**What is being asked:** What follows is a set of records. Copy them exactly and leave out the images.

**Source information:**

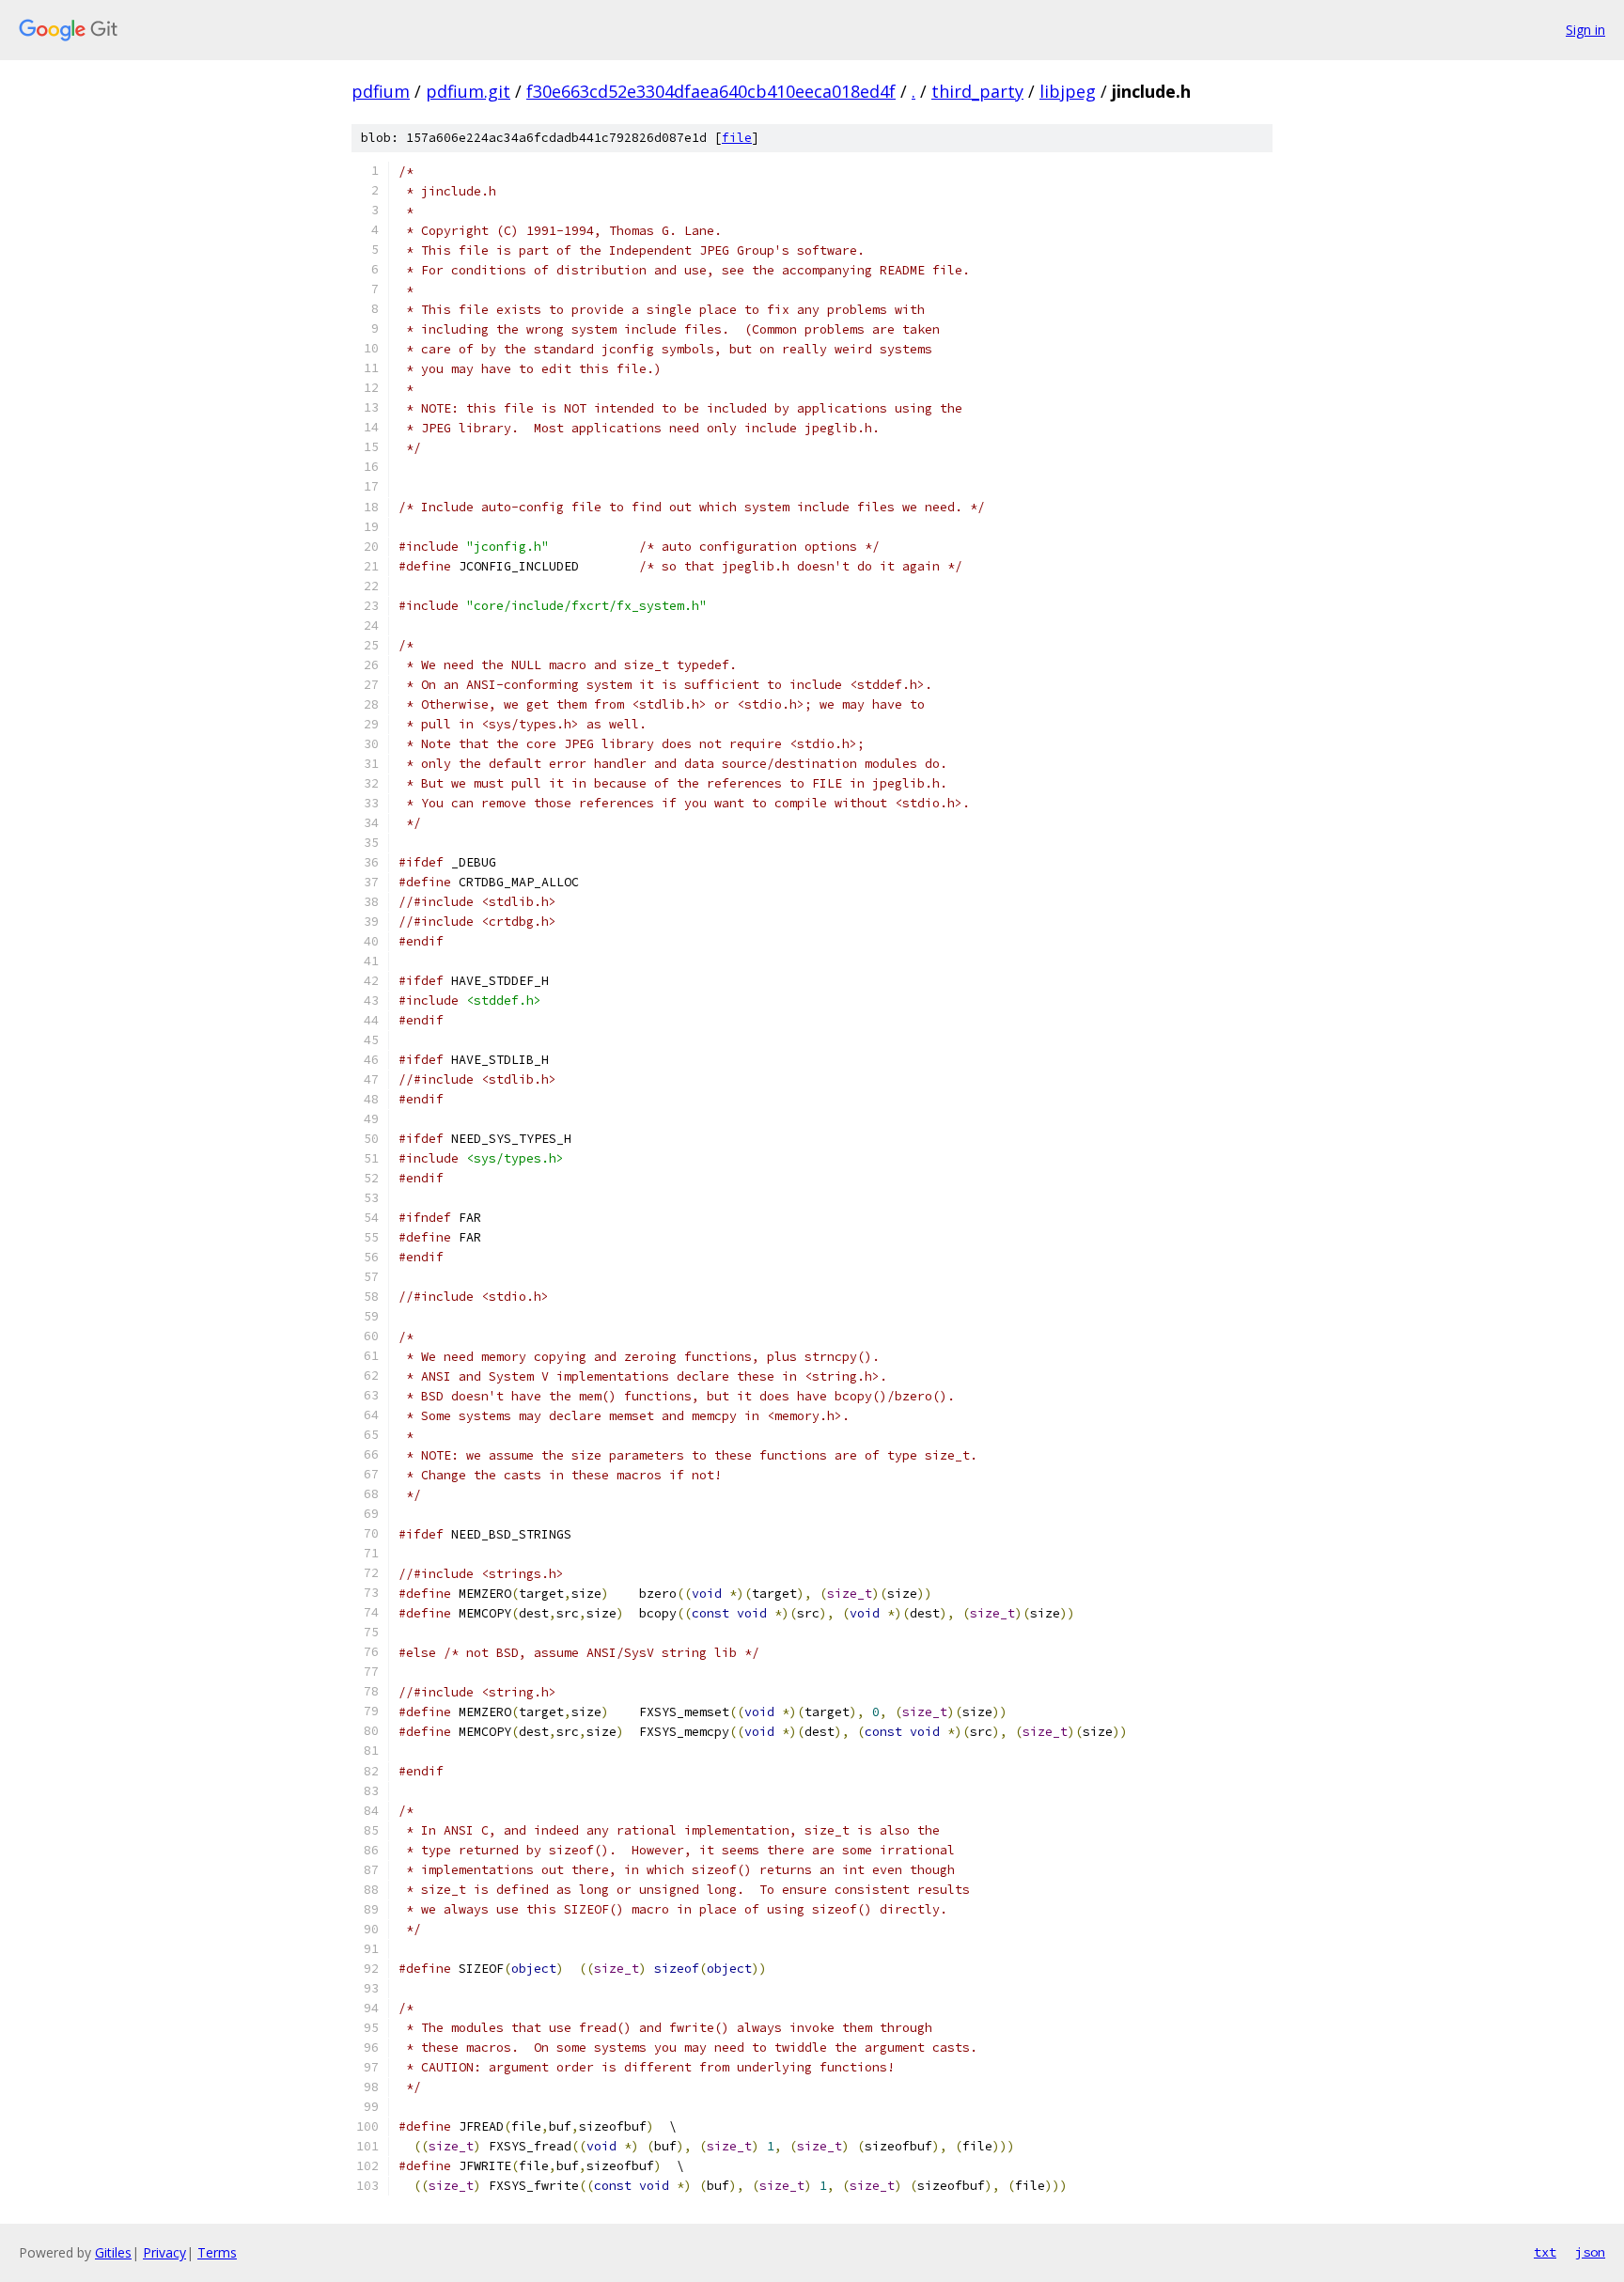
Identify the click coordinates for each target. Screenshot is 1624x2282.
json (1590, 2251)
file (737, 138)
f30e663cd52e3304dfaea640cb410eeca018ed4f (711, 91)
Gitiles (113, 2252)
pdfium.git (468, 91)
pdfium (380, 91)
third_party (977, 91)
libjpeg (1067, 91)
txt (1545, 2251)
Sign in (1585, 30)
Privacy (164, 2252)
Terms (217, 2252)
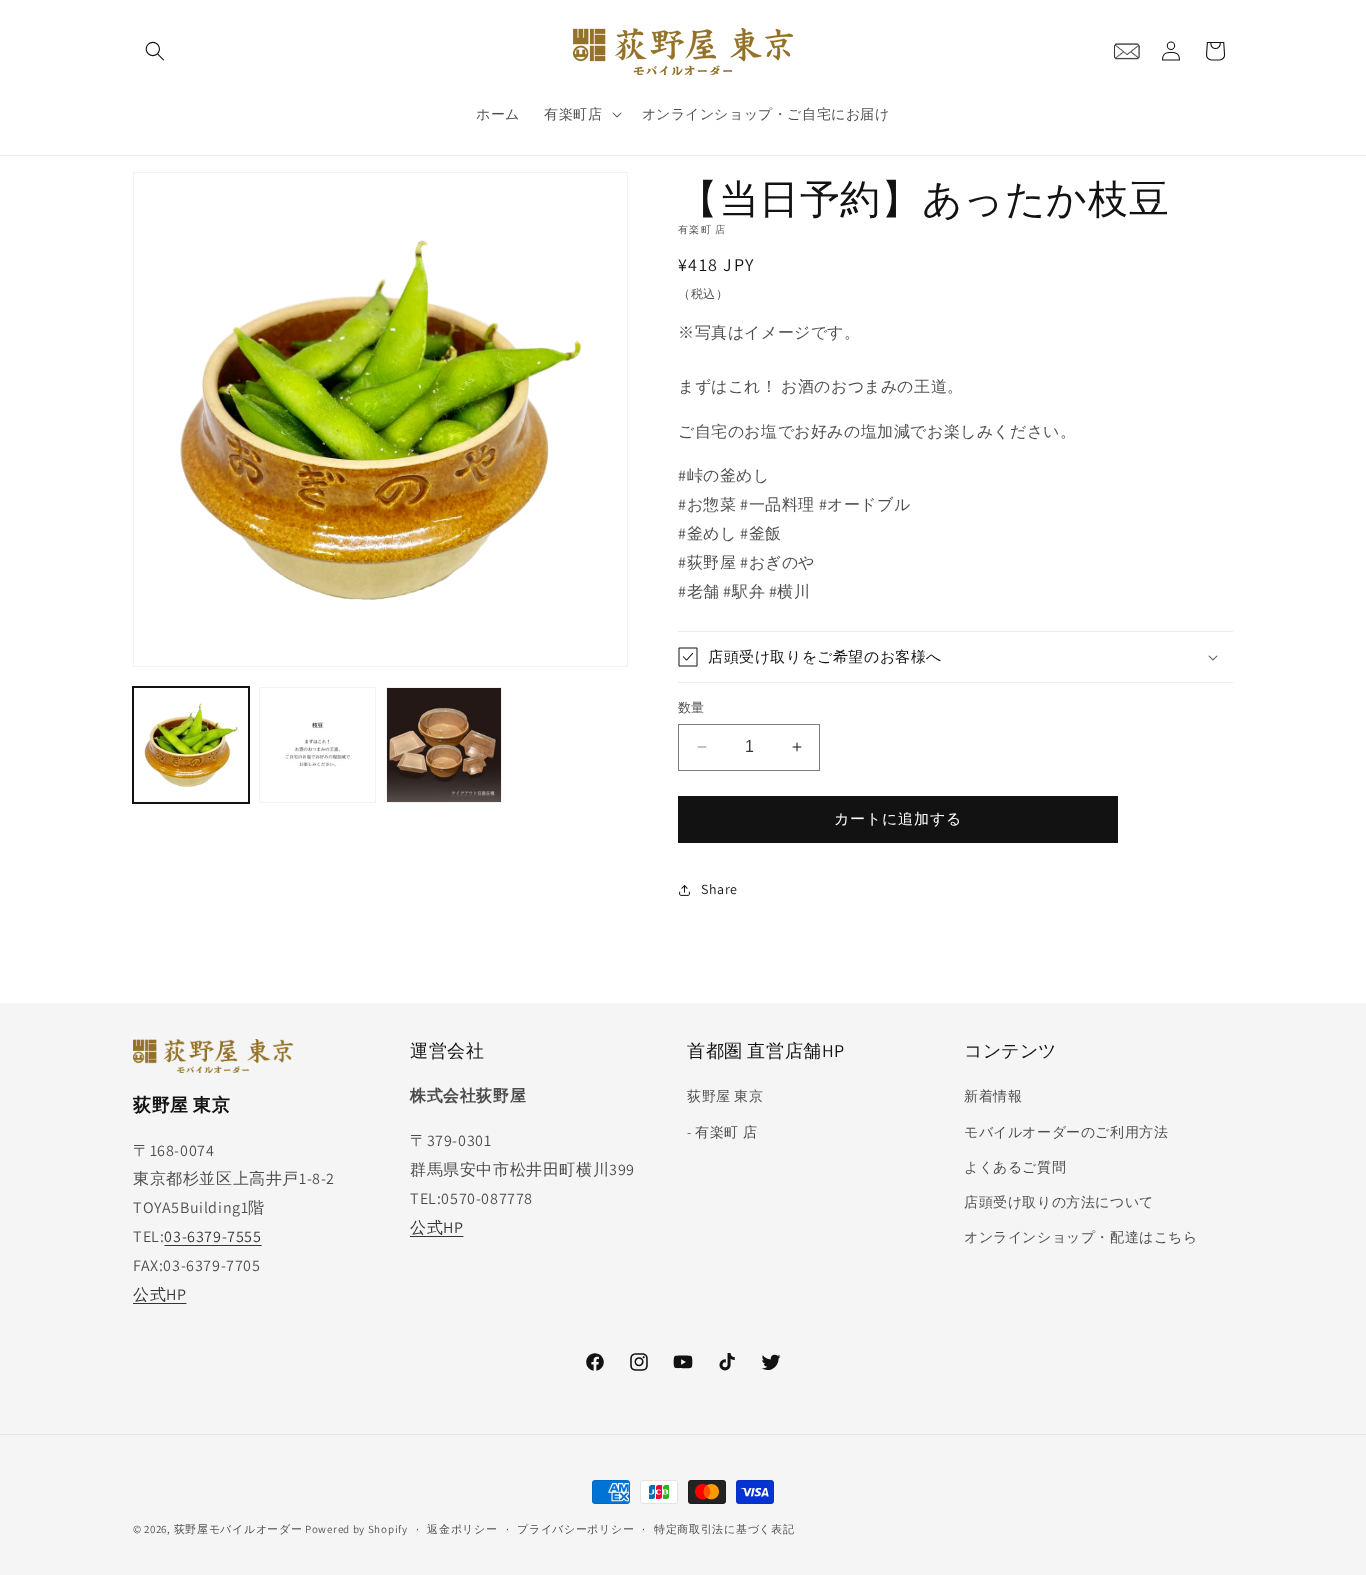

**Finished exercise:**
Identify the click coordinates for each target. Screenshot is 1624x2282.
json (1590, 2251)
file (737, 138)
f30e663cd52e3304dfaea640cb410eeca018ed4f (711, 91)
Gitiles (113, 2252)
pdfium.git (468, 91)
pdfium (380, 91)
third_party (977, 91)
libjpeg (1067, 91)
txt (1545, 2251)
Sign in (1585, 30)
Privacy (164, 2252)
Terms (217, 2252)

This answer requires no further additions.